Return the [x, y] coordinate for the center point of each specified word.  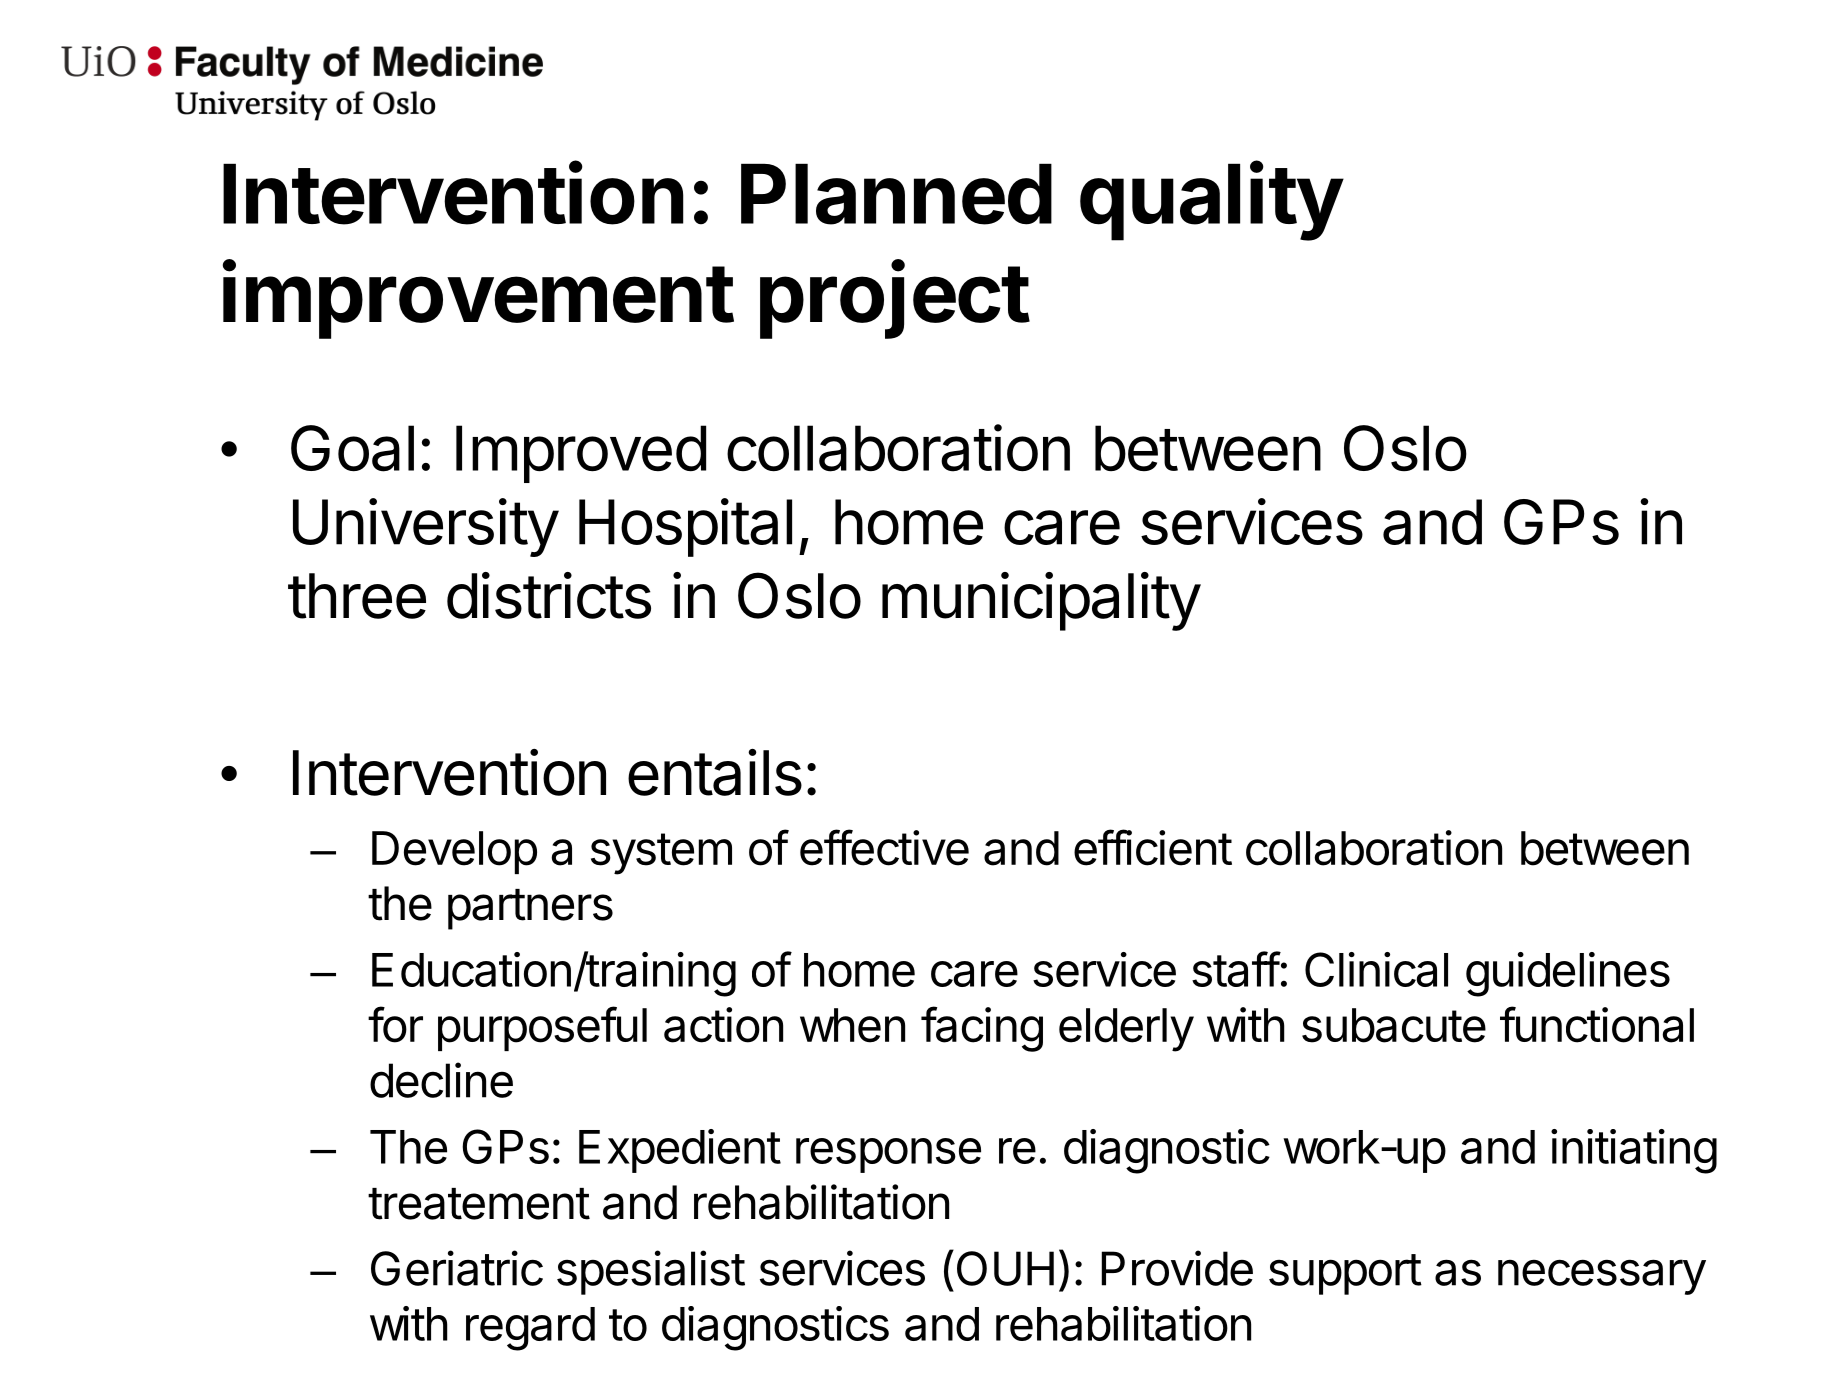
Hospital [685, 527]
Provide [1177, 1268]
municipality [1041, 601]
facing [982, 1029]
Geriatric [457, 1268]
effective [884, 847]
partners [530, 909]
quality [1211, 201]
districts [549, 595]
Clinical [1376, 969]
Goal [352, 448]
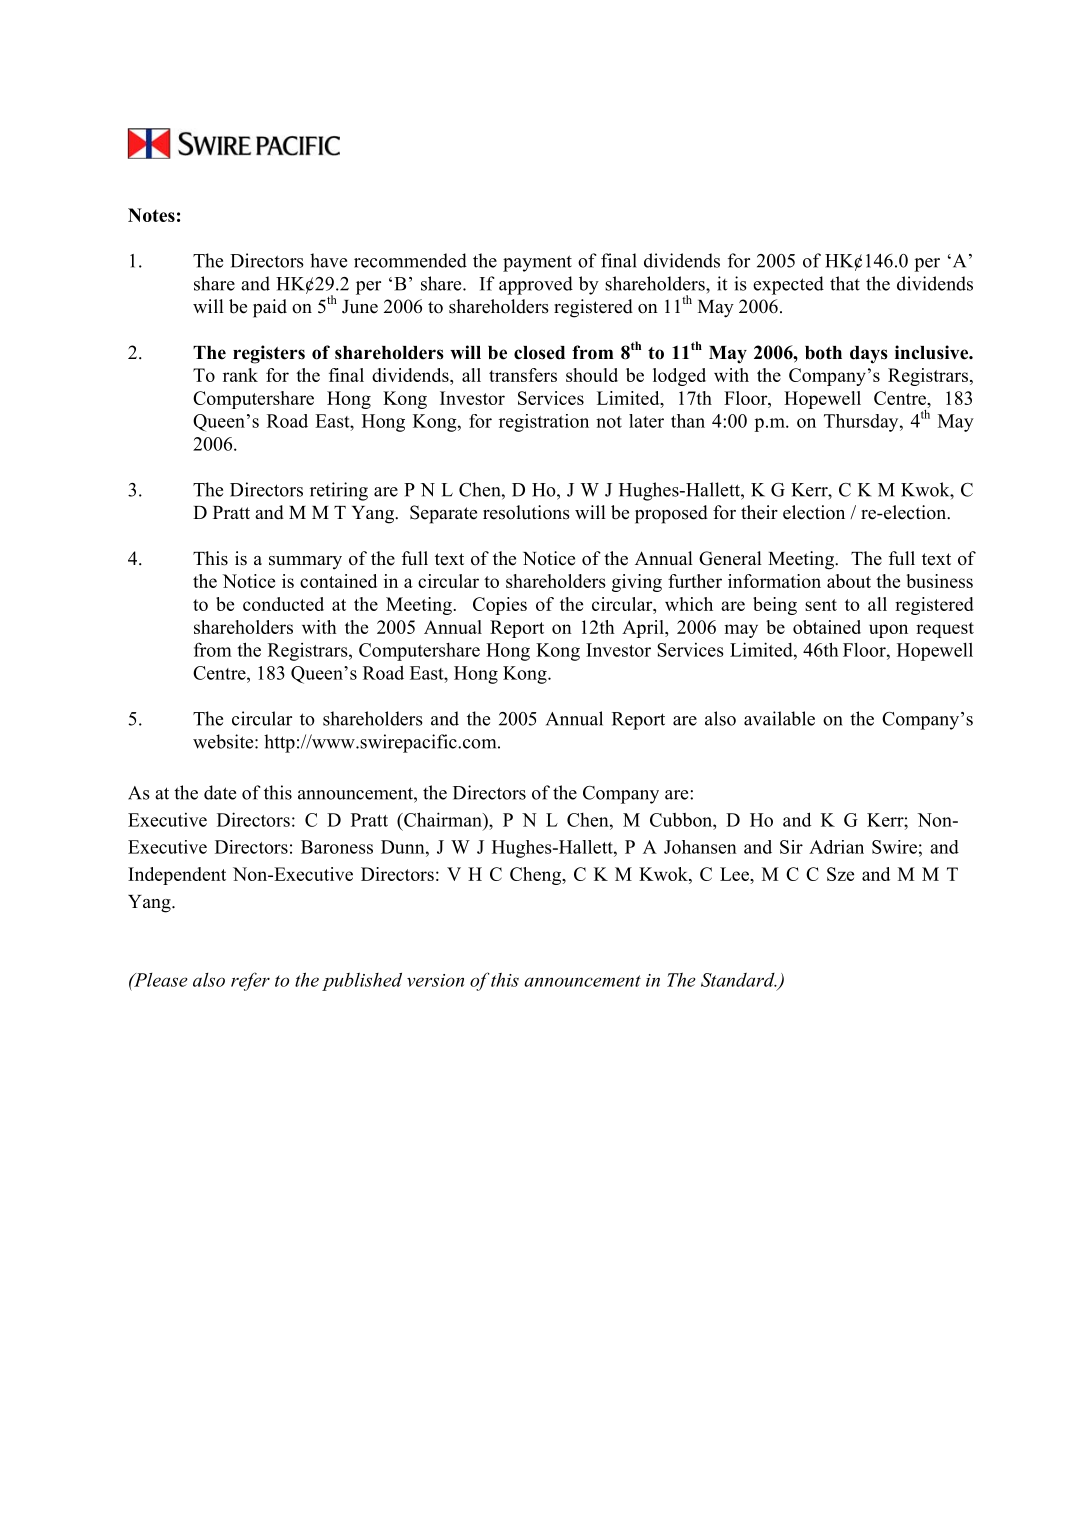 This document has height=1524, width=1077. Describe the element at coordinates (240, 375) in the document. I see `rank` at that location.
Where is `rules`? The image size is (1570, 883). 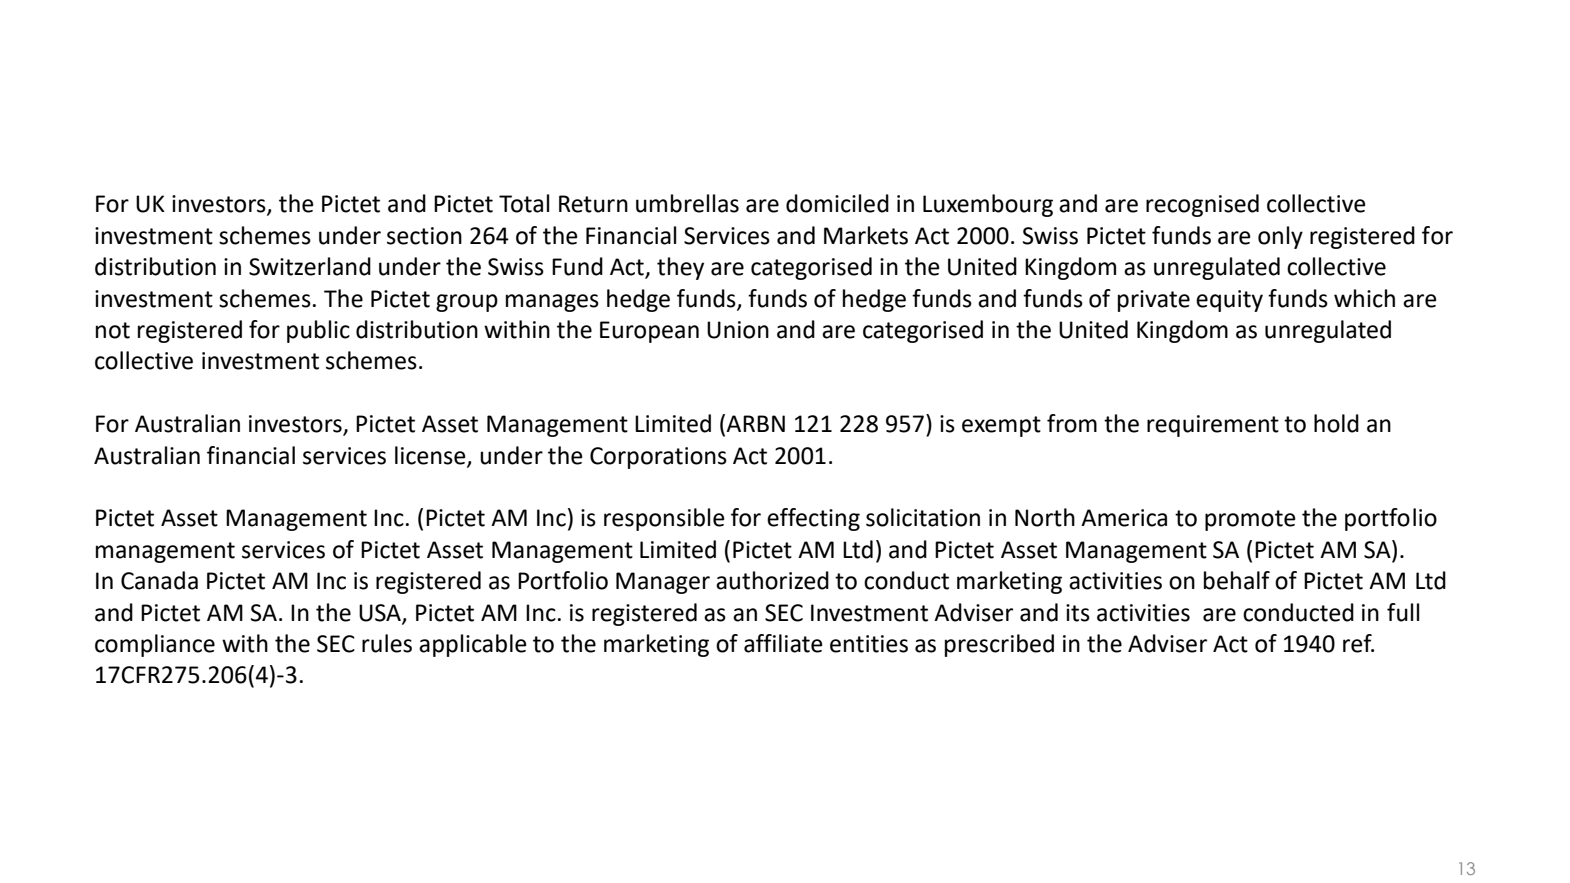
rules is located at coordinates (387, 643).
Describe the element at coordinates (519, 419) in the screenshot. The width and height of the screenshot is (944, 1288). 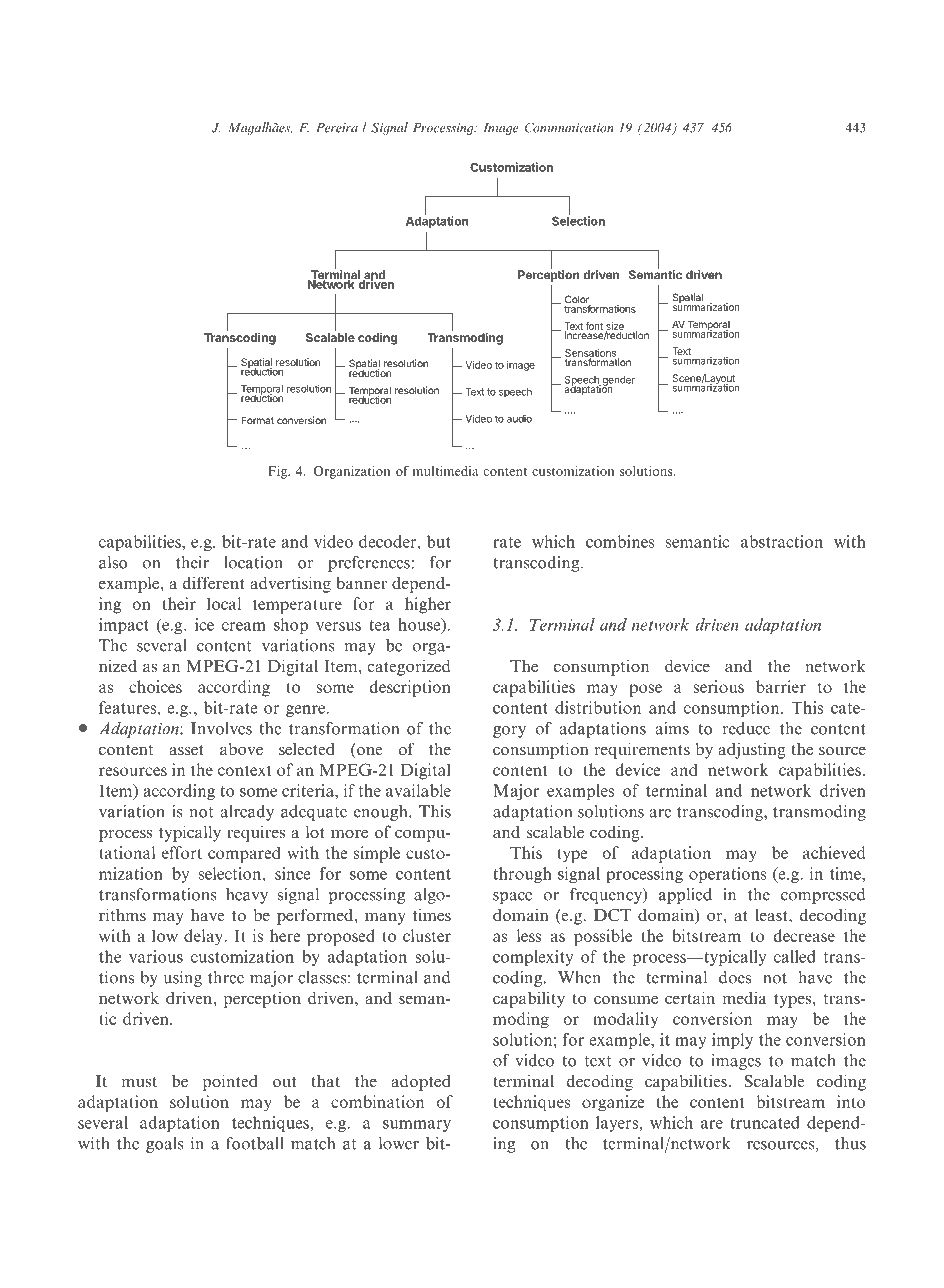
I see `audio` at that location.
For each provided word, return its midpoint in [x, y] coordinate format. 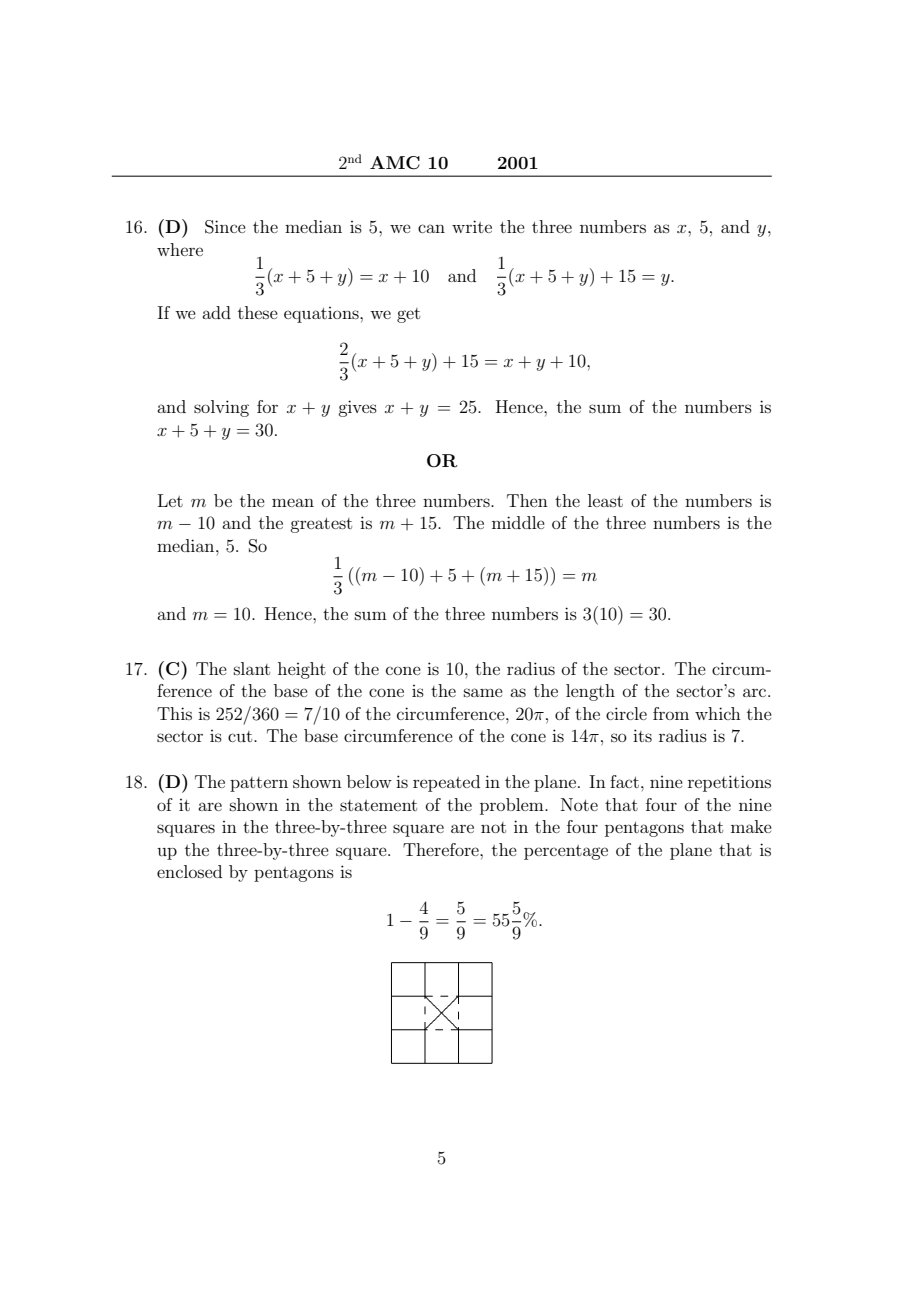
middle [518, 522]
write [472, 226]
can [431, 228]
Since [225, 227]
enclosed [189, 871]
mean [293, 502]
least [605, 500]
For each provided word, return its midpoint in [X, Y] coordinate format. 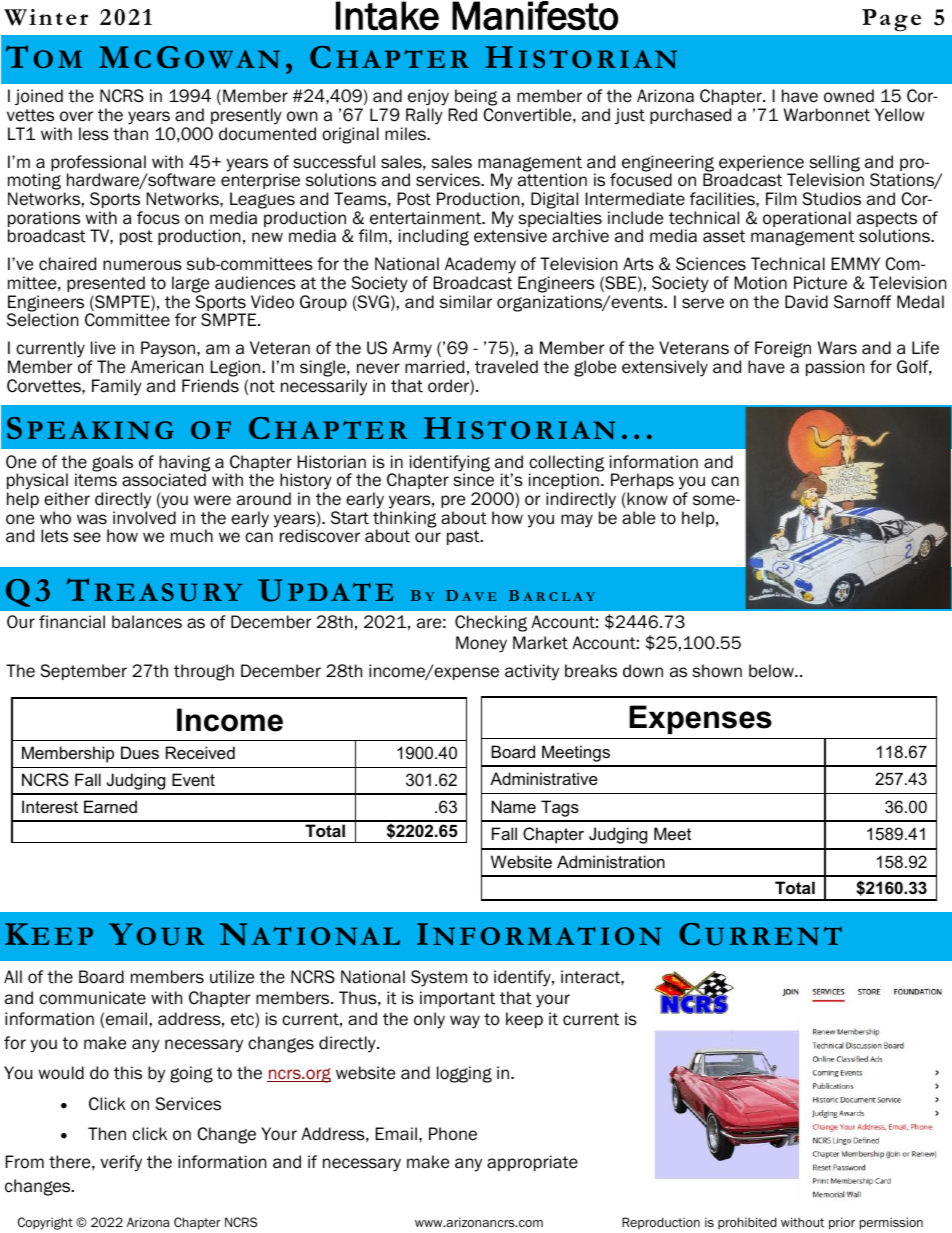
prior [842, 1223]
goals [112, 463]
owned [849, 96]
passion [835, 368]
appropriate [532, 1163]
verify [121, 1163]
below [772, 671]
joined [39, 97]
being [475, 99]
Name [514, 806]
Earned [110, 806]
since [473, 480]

◇ ◇ ◇

• Goal
Reproduce all of the records above with each "midpoint" swapped for "center point" and everything else unchanged, leaving out the pictures.

• Solution
Return the [x, y] coordinate for the center point of each specified word.  
Hospital [685, 527]
Provide [1177, 1268]
municipality [1041, 601]
facing [982, 1029]
Geriatric [457, 1268]
effective [884, 847]
partners [530, 909]
quality [1211, 201]
districts [549, 595]
Clinical [1376, 969]
Goal [352, 448]
 This document has height=1524, width=1077. Describe the element at coordinates (240, 375) in the document. I see `rank` at that location.
Where is `rules`? The image size is (1570, 883). 
rules is located at coordinates (387, 643).
Describe the element at coordinates (519, 419) in the screenshot. The width and height of the screenshot is (944, 1288). 
I see `audio` at that location.
For each provided word, return its center point in [x, y] coordinate format. 
middle [518, 522]
write [472, 226]
can [431, 228]
Since [225, 227]
enclosed [189, 871]
mean [293, 502]
least [605, 500]
For each provided word, return its center point in [X, Y] coordinate format. 
prior [842, 1223]
goals [112, 463]
owned [849, 96]
passion [835, 368]
appropriate [532, 1163]
verify [121, 1163]
below [772, 671]
joined [39, 97]
being [475, 99]
Name [514, 806]
Earned [110, 806]
since [473, 480]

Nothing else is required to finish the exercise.